A lot of pundits reckon the next step for Telstra is to harass the government and the eventual winner of the tender either with lawsuits or other tactics so that the NBN is ultimately delayed. If they do, I hope to God the government comes back at them with a swift kick in the nuts – the longer this whole NBN fiasco drags on, the less time we all get to spend with super-fast internet, which just isn’t acceptable.

[Telstra]

Discuss

(5 Comments)
  • [–]

    Fordi

    Monday, December 15, 2008 at 11:25 AM

    I completely disagree. The governments RFT was ridiculous given the situation that they already put Telstra in as a part govt controlled entity. The last thing I want to see is a tender that only receives one response, from a foreign country, who then takes forever to deploy a second rate network and significantly higher cost than was expected.

  • [–]

    Ryan

    Monday, December 15, 2008 at 1:49 PM

    I know there is probably a very good reason for why not, but why can’t the NextG network be strengthened (and possibly subsidised) to provide this kind of broad coverage?

  • [–]

    Ouwannano

    Monday, December 15, 2008 at 1:52 PM

    I disagree with this article. I think everyone forgets that Telstra is heavily regulated to STOP them from being a monopoly. This is the reason why they can’t compete or even undercut their competitors.

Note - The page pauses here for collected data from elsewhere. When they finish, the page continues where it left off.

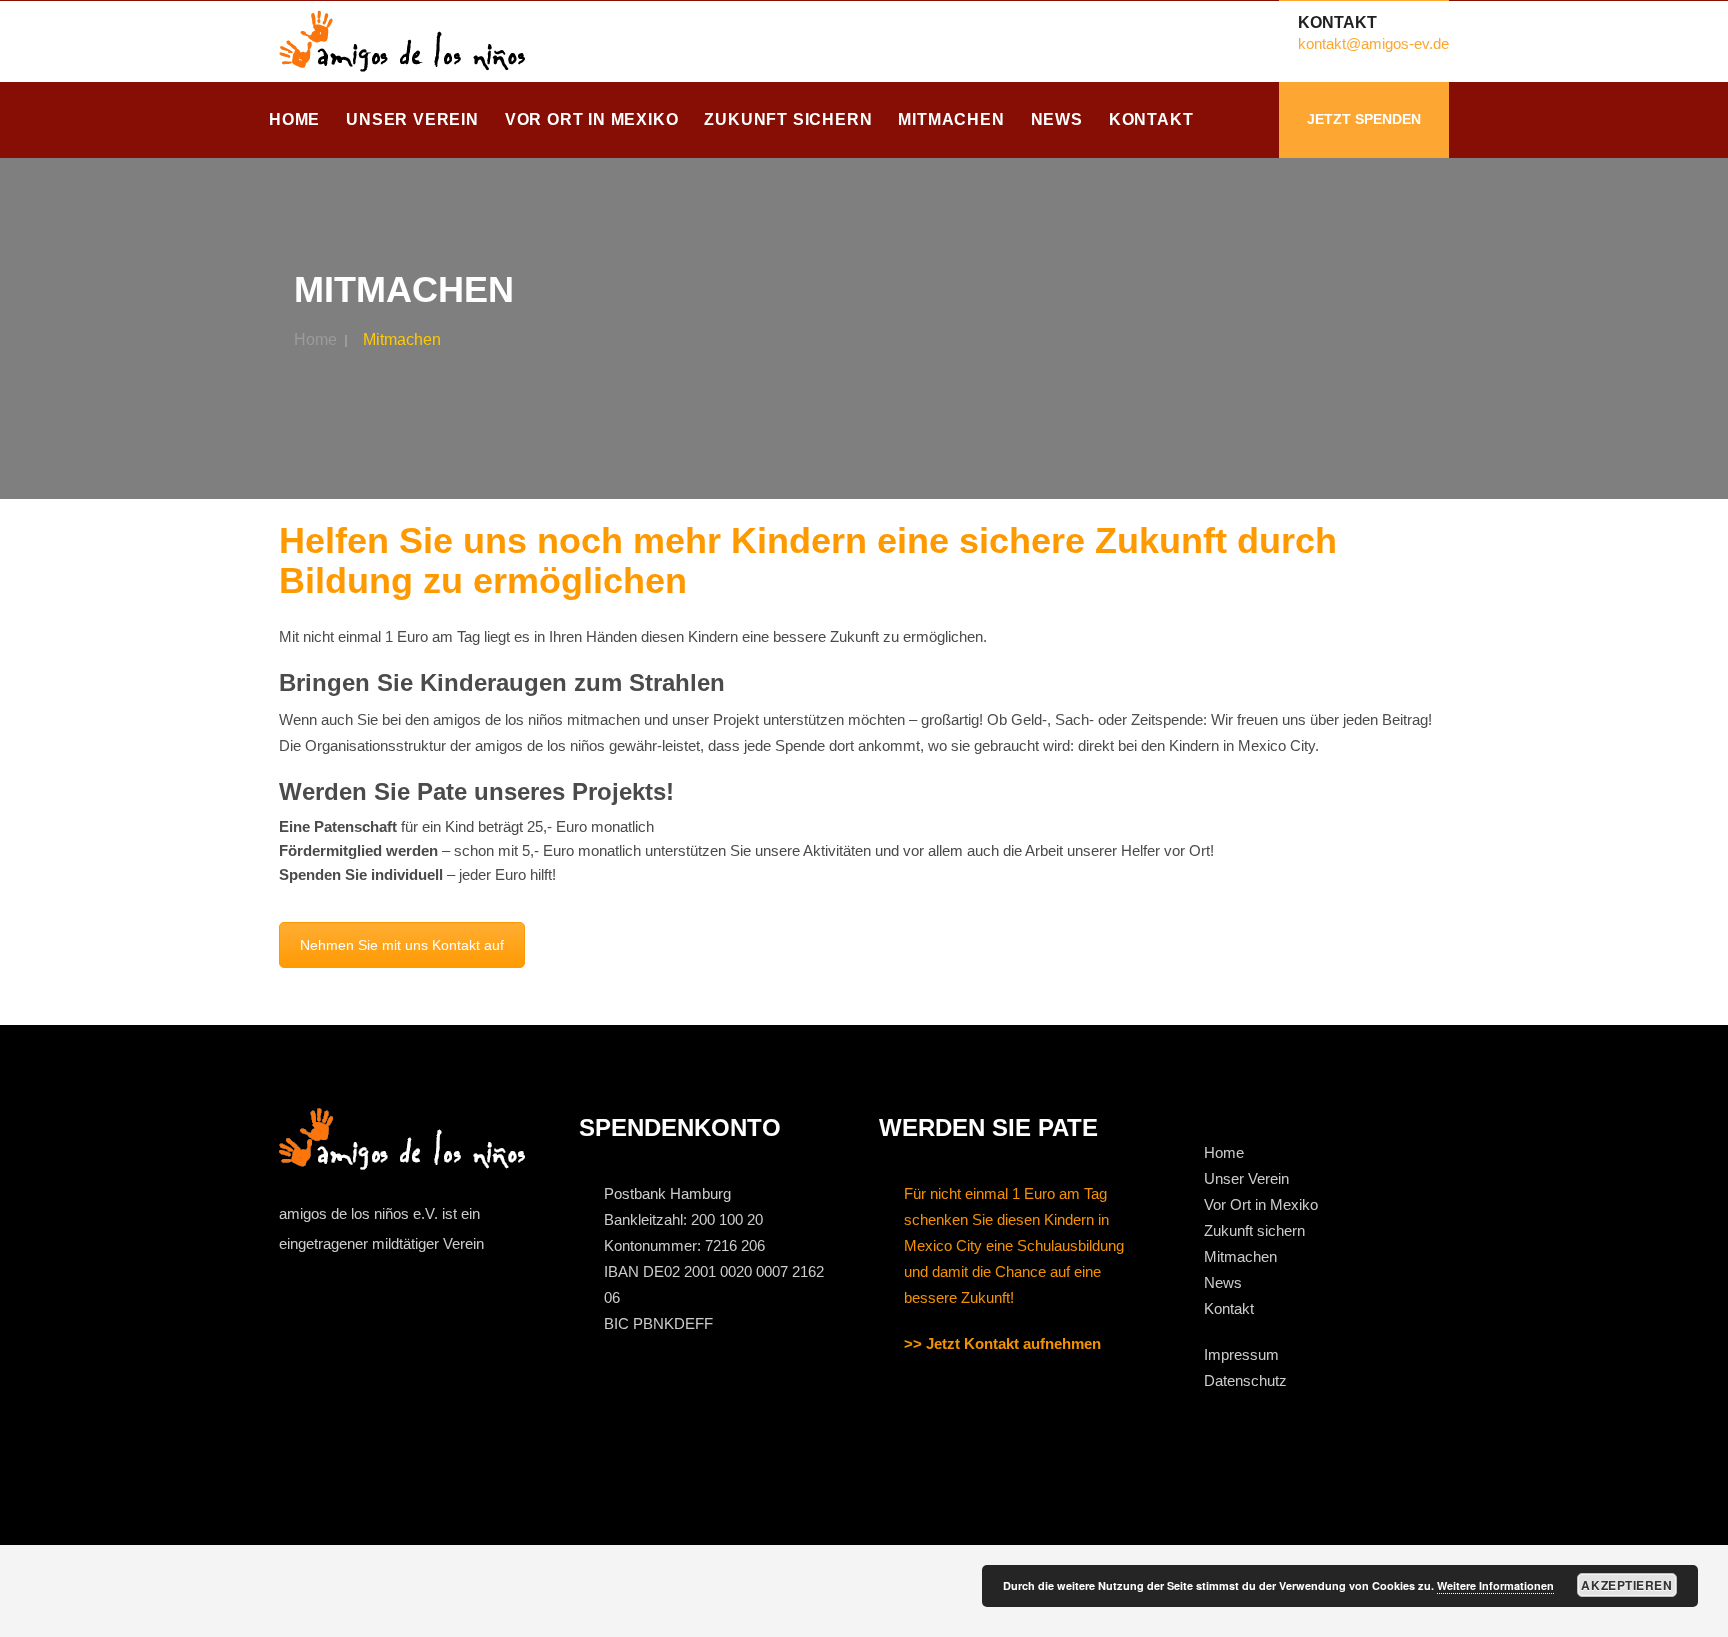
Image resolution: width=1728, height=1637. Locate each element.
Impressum (1241, 1354)
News (1057, 119)
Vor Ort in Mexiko (592, 119)
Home (294, 119)
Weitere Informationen (1495, 1585)
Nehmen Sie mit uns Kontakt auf (402, 945)
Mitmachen (951, 119)
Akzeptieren (1626, 1585)
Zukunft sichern (788, 119)
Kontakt (1151, 119)
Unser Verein (412, 119)
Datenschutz (1245, 1380)
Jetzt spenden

    NBN is a massive investment, you looking at rolling fibre optics across Australia and pulling out the copper network.

    In new estates it be easy because copper isn’t there, but you talking about the metropolitan areas which is writh with mazes of copper pair gains. Out in the regional areas you looking at wireless as the best form of technology, you be crazy to run fibre optics across hundreds of kms to get from one exchange to another.

    It costs billions of dollars every year to maintain the copper network, something the winning tender is going to struggle find finance with in these financial conditions.

    And you are not even thinking about the support costs of building the optic fibre network, like nation-wide call centres for customer complaints, network services to monitor an incidents, the support workforce is huge.

    Remember the govt still owns 30% of Telstra, your tax paying money. Why would they want to give these money to foreign companies? Singtel is own by the Singapore govt, who owns Optus, guess where the money goes at the end of the day?

    I would love to see FTTN or even FFTP get through. But I don’t want to see another “Sydney City-tunnel”, where the NSW stuffed up with their contract clauses and were held ransom to some foreign company, who charged whatever they wanted and when they get the revenue from commuters they sued the govt.

    In the end its the tax payers who will pay for poor decision making.

  • [–]

    rangott

    Monday, December 15, 2008 at 3:47 PM

    I agree with fordi, ryan and ouwannano but I still wanted to have my own rant

    After the set top box article this is another kick in my nuts from the government. Telstra is the only Australian entity that can build a NBN. I admit I have shares in telstra but I also admit that I wont ever use them as a ISP, at least until the price comes down. However if Telstra builds the network we know we ill get good service and prices from other ISPs (iinet, internode) as we do now.
    Point being however is I want our investment in our NBN to stay in Australia not singapore.

  • [–]

    Laminer

    Monday, December 15, 2008 at 7:01 PM

    Government one, Telstra nil.

    Telstra will take plan b off the shelf and expand the HFC network in metropolitan area’s. The bush will get screwed by this one. In the long run Telstra will get its way.